**TASK BRIEF:** Exact wording is required: transcribe all the entries and leave the images out.

**MATERIALS PROVIDED:**
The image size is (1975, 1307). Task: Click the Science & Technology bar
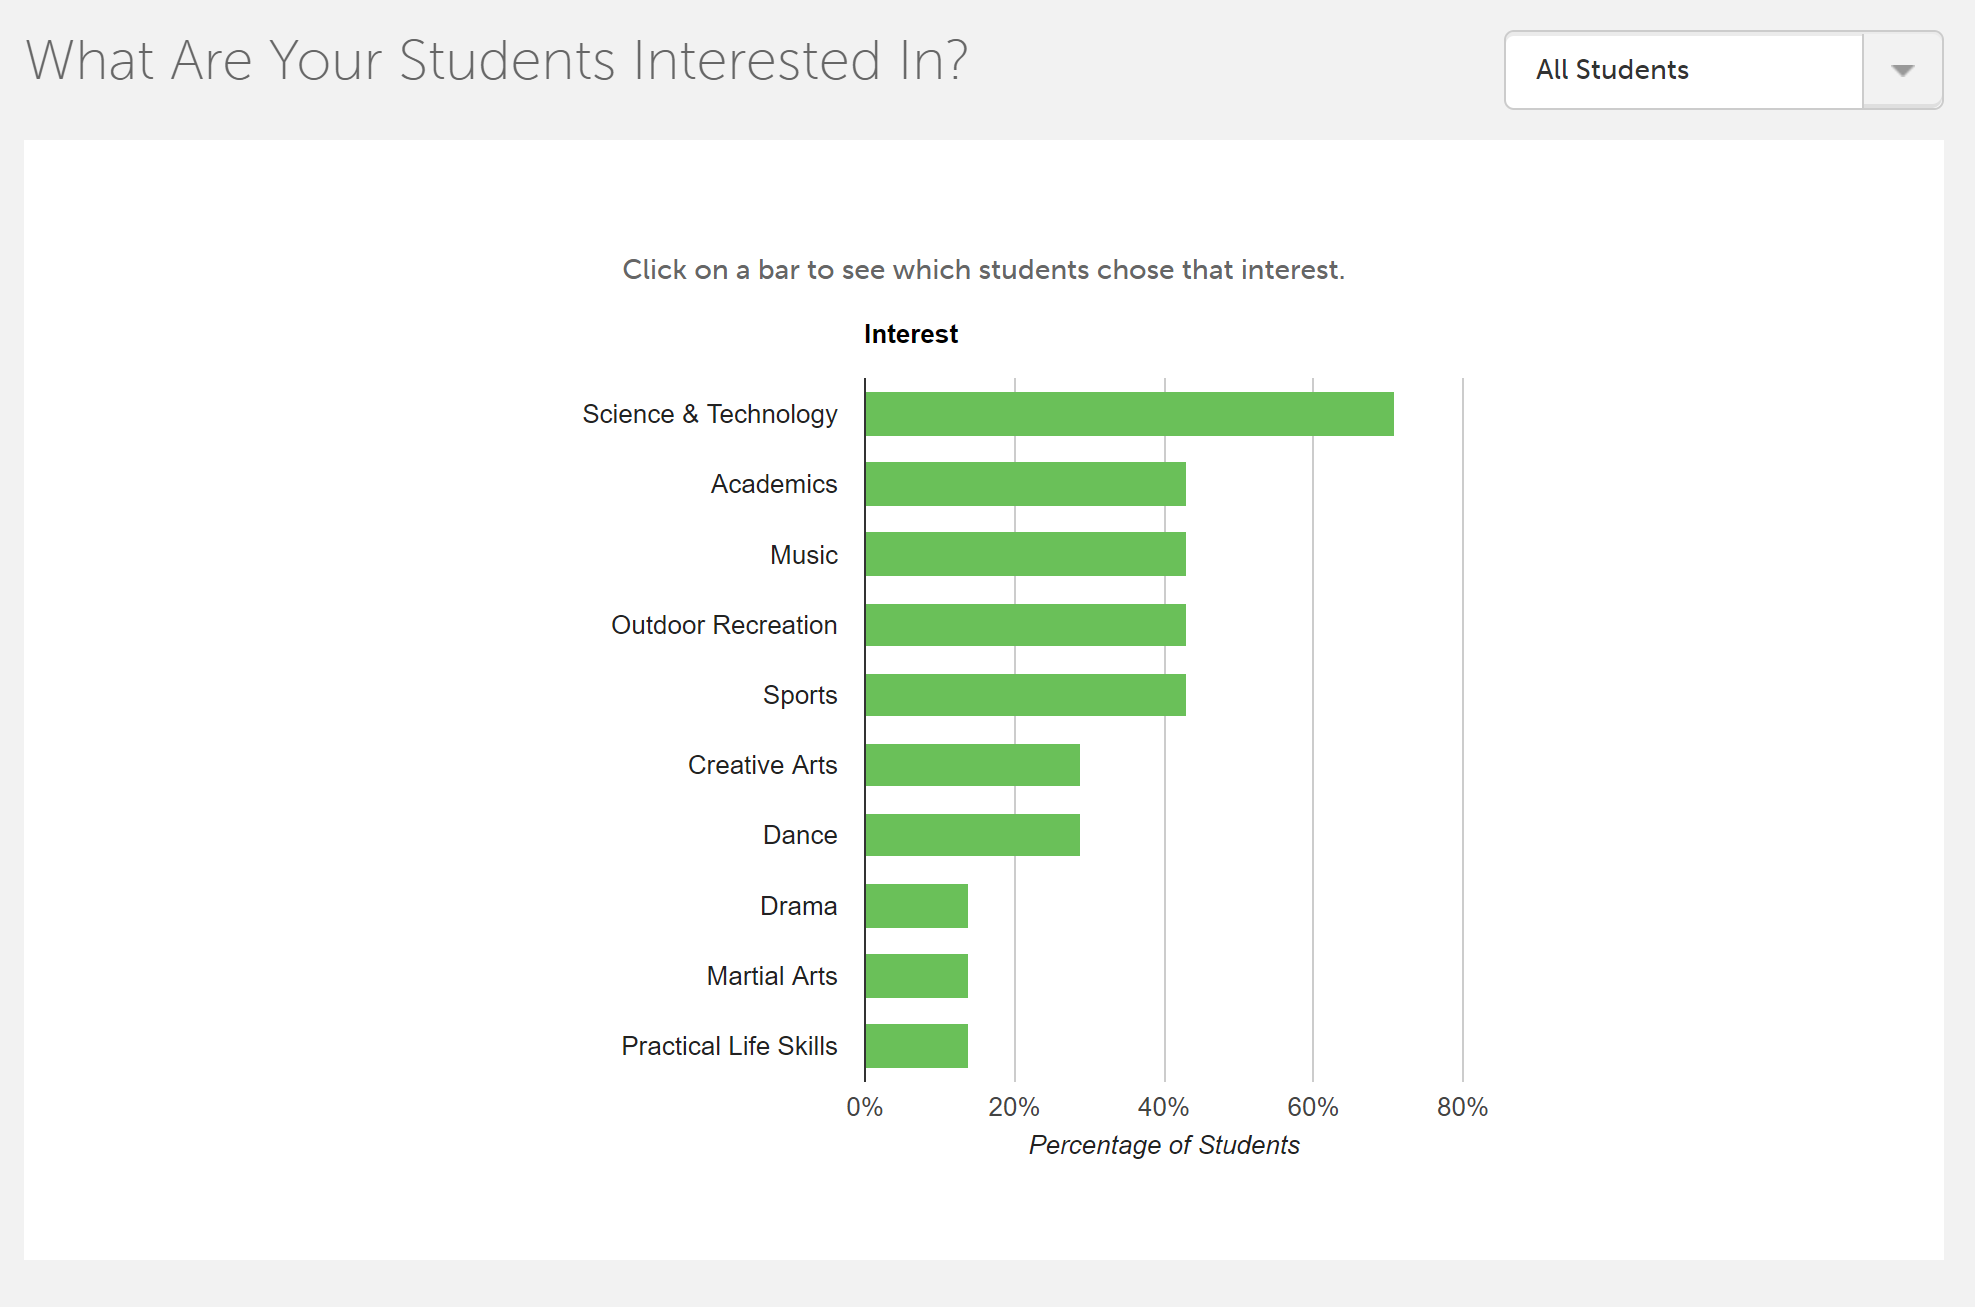pos(1129,414)
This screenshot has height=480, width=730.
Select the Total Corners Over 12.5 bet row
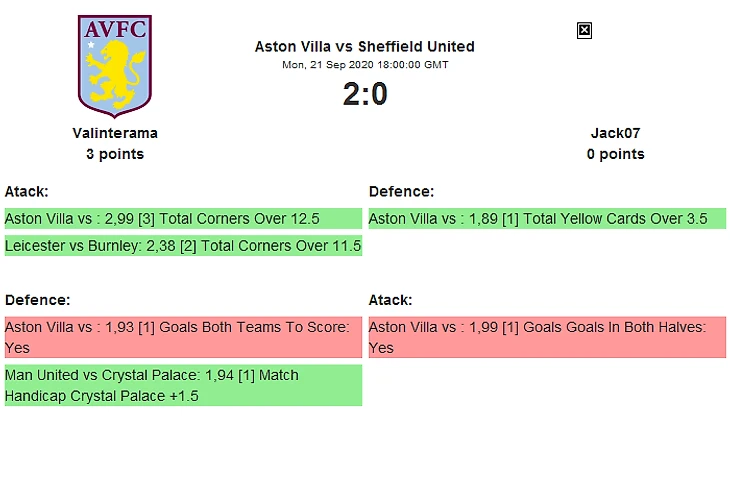pyautogui.click(x=183, y=219)
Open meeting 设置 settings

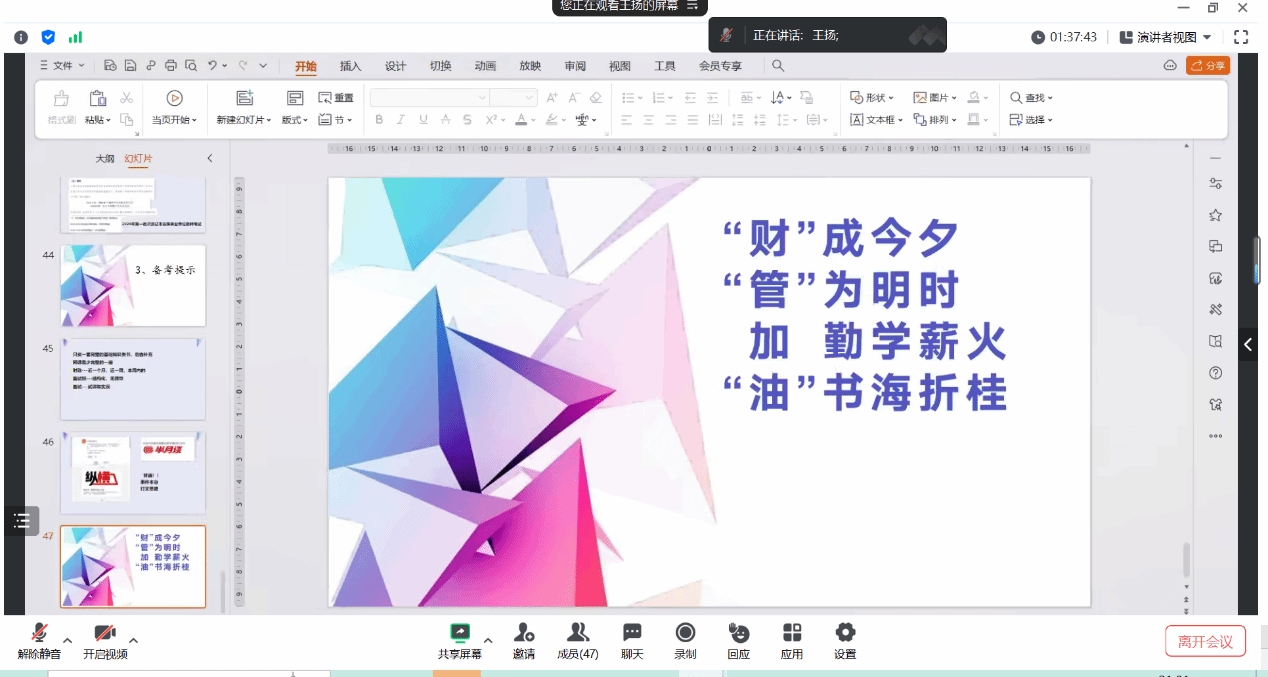coord(845,640)
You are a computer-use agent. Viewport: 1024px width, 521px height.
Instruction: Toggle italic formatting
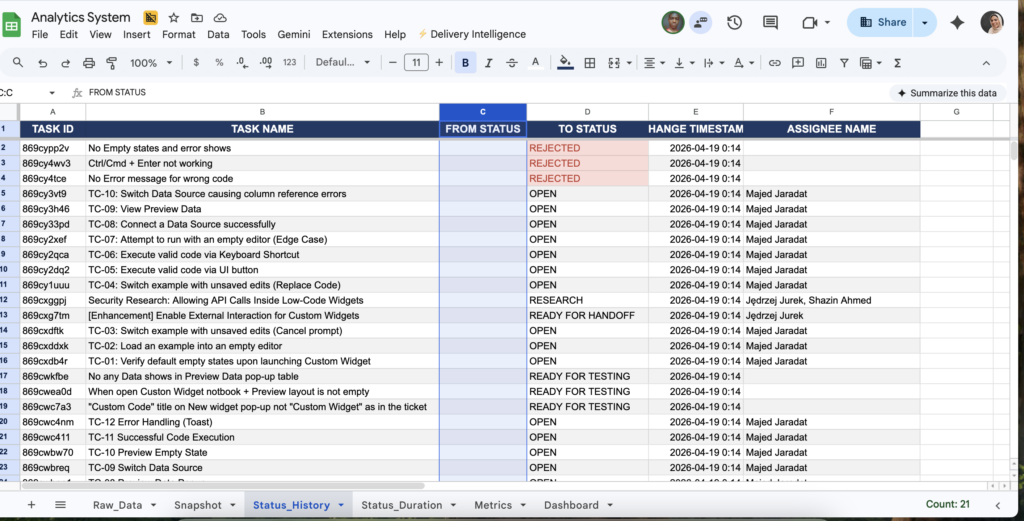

**RESPONSE TO THE TASK:**
The image size is (1975, 1307). Task: Click the Science & Technology bar
pos(1129,414)
This screenshot has height=480, width=730.
Select the Total Corners Over 12.5 bet row
pyautogui.click(x=183, y=219)
Open meeting 设置 settings

coord(845,640)
You are a computer-use agent. Viewport: 1024px width, 521px height.
Instruction: Toggle italic formatting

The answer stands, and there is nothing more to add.